BALTIMORE, MD (ASRN.ORG) - Premature babies born with severe forms of the potentially blinding eye condition retinopathy of prematurity (ROP) should be treated promptly after diagnosis because they continue to benefit from early therapy well into their preschool years, according to a nationwide study conducted at John Hopkins Children's Center and 25 other pediatric hospitals.
ROP, a disorder affecting about 15,000 U.S. babies each year, is marked by abnormal growth of blood vessels in the eyes that causes scarring and detachment of the light-collecting retina.
The new study builds on research published by the same group in 2003, which found that earlier surgery in infants to remove abnormal blood vessels improved outcomes to age 2 in the youngest children with severe forms of the disease, defined by dilated blood vessels in the retina growing in a twisted pattern. Such children are treated with laser surgery or cryotherapy (freezing), both of which involve destroying the chaotically growing blood vessels to prevent further retinal damage and vision loss. Until the first study, however, the standard treatment for such infants was to hold surgery until the risk of retinal detachment reached 50 percent, but with early treatment, children with severe forms of the disease undergo surgery before they reach the 50 percent threshold.

▶ EXERCISE INSTRUCTIONS
[A] What does the article on retinopathy of prematurity report, summed up in two sentences?
[B] Duplicate the article on retinopathy of prematurity from "BALTIMORE, MD (ASRN.ORG)" up to and including "the light-collecting retina.".
[C] How would you put this sentence from the article on retinopathy of prematurity into Spanish: "ROP, a disorder affecting about 15,000 U.S. babies each year, is marked by abnormal growth of blood vessels in the eyes that causes scarring and detachment of the light-collecting retina."?
None of the items is needed for this work.

▶ SUPPLIED ENTRIES
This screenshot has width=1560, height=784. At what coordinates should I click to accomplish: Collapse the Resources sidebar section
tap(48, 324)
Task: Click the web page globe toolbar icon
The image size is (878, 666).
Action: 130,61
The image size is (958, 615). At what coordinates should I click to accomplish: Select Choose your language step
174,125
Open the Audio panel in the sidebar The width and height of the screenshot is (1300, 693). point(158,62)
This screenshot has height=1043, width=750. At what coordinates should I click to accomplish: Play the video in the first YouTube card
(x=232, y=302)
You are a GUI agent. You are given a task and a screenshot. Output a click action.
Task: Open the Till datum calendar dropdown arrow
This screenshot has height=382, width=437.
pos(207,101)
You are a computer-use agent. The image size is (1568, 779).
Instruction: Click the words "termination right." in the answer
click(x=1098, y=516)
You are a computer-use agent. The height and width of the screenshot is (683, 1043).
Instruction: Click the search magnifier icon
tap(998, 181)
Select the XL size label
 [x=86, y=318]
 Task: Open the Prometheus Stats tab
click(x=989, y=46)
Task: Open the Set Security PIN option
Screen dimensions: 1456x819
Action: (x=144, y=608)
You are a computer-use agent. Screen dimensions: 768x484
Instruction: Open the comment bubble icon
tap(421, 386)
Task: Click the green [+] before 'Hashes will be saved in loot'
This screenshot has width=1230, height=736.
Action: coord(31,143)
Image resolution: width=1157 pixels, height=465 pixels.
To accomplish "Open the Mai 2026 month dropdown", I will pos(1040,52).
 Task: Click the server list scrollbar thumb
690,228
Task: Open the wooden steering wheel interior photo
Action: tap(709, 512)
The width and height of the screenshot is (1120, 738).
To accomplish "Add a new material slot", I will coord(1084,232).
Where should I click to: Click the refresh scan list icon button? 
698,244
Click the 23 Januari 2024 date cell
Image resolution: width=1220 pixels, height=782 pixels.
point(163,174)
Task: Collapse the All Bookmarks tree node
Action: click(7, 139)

▶ RESPONSE LIST
[A] Premature babies with severe retinopathy of prematurity (ROP) should be treated promptly after diagnosis, because early therapy keeps benefiting them into their preschool years, according to a nationwide study at pediatric hospitals. ROP is a disorder in which abnormal blood vessel growth in the eyes causes scarring and detachment of the retina, and the study builds on the same group's 2003 research, which found that earlier surgery improved outcomes to age 2, instead of the former standard of waiting until the risk of retinal detachment reached 50 percent.

[B]
BALTIMORE, MD (ASRN.ORG) - Premature babies born with severe forms of the potentially blinding eye condition retinopathy of prematurity (ROP) should be treated promptly after diagnosis because they continue to benefit from early therapy well into their preschool years, according to a nationwide study conducted at John Hopkins Children's Center and 25 other pediatric hospitals.
ROP, a disorder affecting about 15,000 U.S. babies each year, is marked by abnormal growth of blood vessels in the eyes that causes scarring and detachment of the light-collecting retina.

[C] La ROP, un trastorno que afecta a unos 15.000 bebés estadounidenses cada año, se caracteriza por un crecimiento anormal de los vasos sanguíneos de los ojos que provoca cicatrización y desprendimiento de la retina, encargada de captar la luz.